Tasks and exercises:
A – Copy the article on North Dakota's ban on gender-affirming care for minors, changing "prosecutors" to "district attorneys". Begin at the words "Additionally, it gives" and stop after "voting against it.".
B – In the article on North Dakota's ban on gender-affirming care for minors, condense the paragraph beginning "A healthcare professional who performs" into a short list that keeps its main facts.
C – Extend the article on North Dakota's ban on gender-affirming care for minors, picking up after its final sentence.

Extract provided:
......

OAN Geraldyn Berry
UPDATED 6:55 PM – Friday, April 21, 2023
North Dakota Governor Doug Burgum has signed a legislation that bans transgender health care in the state and makes it illegal to provide gender-affirming treatment to anyone under the age of 18.
A healthcare professional who performs sex reassignment surgery on a juvenile may be charged with a crime under the new law. It is effective immediately and it carries a maximum penalty of 10 years in jail and $20,000 in penalties.
Additionally, it gives prosecutors the power to charge a provider for giving a transgender child gender-affirming medicine like puberty blockers. Such a crime would be punishable by up to 360 days in jail and $3,000 in penalties.
Republican lawmakers voted in favor of the bill that Burgum signed, overriding their veto, though several Republicans did join the Democrats in voting against it.
Burgum (R-N.D.) released a statement saying that the law is “aimed at protecting children from the life-altering ramifications of gender reassignment surgeries.” However, he says that medical professionals have testified that these surgeries have not been and are not currently being performed on minors in North Dakota.
“Going forward, thoughtful debate around these complex medical policies should demonstrate compassion and understanding for all North Dakota youth and their families,” he said.

......

Records:
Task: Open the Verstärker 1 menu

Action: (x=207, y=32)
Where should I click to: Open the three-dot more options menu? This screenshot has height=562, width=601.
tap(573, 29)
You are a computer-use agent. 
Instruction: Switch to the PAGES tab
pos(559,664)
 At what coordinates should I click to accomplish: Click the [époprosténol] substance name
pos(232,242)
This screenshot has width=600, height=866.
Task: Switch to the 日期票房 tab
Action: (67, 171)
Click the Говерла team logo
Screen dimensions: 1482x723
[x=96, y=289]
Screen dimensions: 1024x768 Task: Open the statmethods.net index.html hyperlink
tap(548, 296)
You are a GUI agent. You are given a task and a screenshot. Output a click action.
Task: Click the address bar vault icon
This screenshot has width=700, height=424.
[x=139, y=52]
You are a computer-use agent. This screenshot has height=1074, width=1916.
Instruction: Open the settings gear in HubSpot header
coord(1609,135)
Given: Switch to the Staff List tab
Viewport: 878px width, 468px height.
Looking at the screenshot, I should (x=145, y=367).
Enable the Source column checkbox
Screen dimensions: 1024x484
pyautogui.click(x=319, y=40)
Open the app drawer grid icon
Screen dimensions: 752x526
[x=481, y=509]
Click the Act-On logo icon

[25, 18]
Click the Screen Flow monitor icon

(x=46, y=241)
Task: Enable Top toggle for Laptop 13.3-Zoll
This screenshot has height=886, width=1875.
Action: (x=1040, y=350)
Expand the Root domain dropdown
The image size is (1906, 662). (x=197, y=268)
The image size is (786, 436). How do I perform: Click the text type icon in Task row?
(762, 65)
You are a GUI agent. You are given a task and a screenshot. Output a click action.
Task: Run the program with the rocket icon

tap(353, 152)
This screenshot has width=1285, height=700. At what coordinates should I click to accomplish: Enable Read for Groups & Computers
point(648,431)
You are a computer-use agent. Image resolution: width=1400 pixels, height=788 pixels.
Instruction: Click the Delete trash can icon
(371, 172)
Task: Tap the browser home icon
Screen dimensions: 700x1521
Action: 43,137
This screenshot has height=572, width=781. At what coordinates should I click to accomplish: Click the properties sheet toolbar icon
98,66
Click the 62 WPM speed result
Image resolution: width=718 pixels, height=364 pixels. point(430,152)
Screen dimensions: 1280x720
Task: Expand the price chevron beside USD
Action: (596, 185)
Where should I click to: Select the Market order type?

......

Task-by-task results:
A –
Additionally, it gives district attorneys the power to charge a provider for giving a transgender child gender-affirming medicine like puberty blockers. Such a crime would be punishable by up to 360 days in jail and $3,000 in penalties.
Republican lawmakers voted in favor of the bill that Burgum signed, overriding their veto, though several Republicans did join the Democrats in voting against it.

B –
- A healthcare professional who performs sex reassignment surgery on a juvenile may be charged with a crime.
- The law takes effect immediately.
- The maximum penalty is 10 years in jail and $20,000 in penalties.

C –
The Republican also signed a ban on transgender athletes into law earlier this month after it passed in both the House and Senate with veto-proof majorities. Burgum vetoed a measure in 2021 that would have banned transgender athletes at the time, but there weren’t enough votes in the House or Senate to overturn it.
In order to treat children with “precocious puberty,” a disorder that causes sexual development to start considerably earlier than typical, the Food and Drug Administration (FDA) had authorized puberty blockers 30 years ago. Hormones, which are synthetic versions of estrogen and testosterone, have been used as birth control tablets or to treat hormone abnormalities for many years.
The drugs had not been officially authorized by the FDA to treat young people who are questioning their gender, but they have been used for many years “off label,” which is a common and recognized procedure for many medical issues. These decades of usage, according to physicians who treat transgender patients, are evidence that the medicines are not experimental.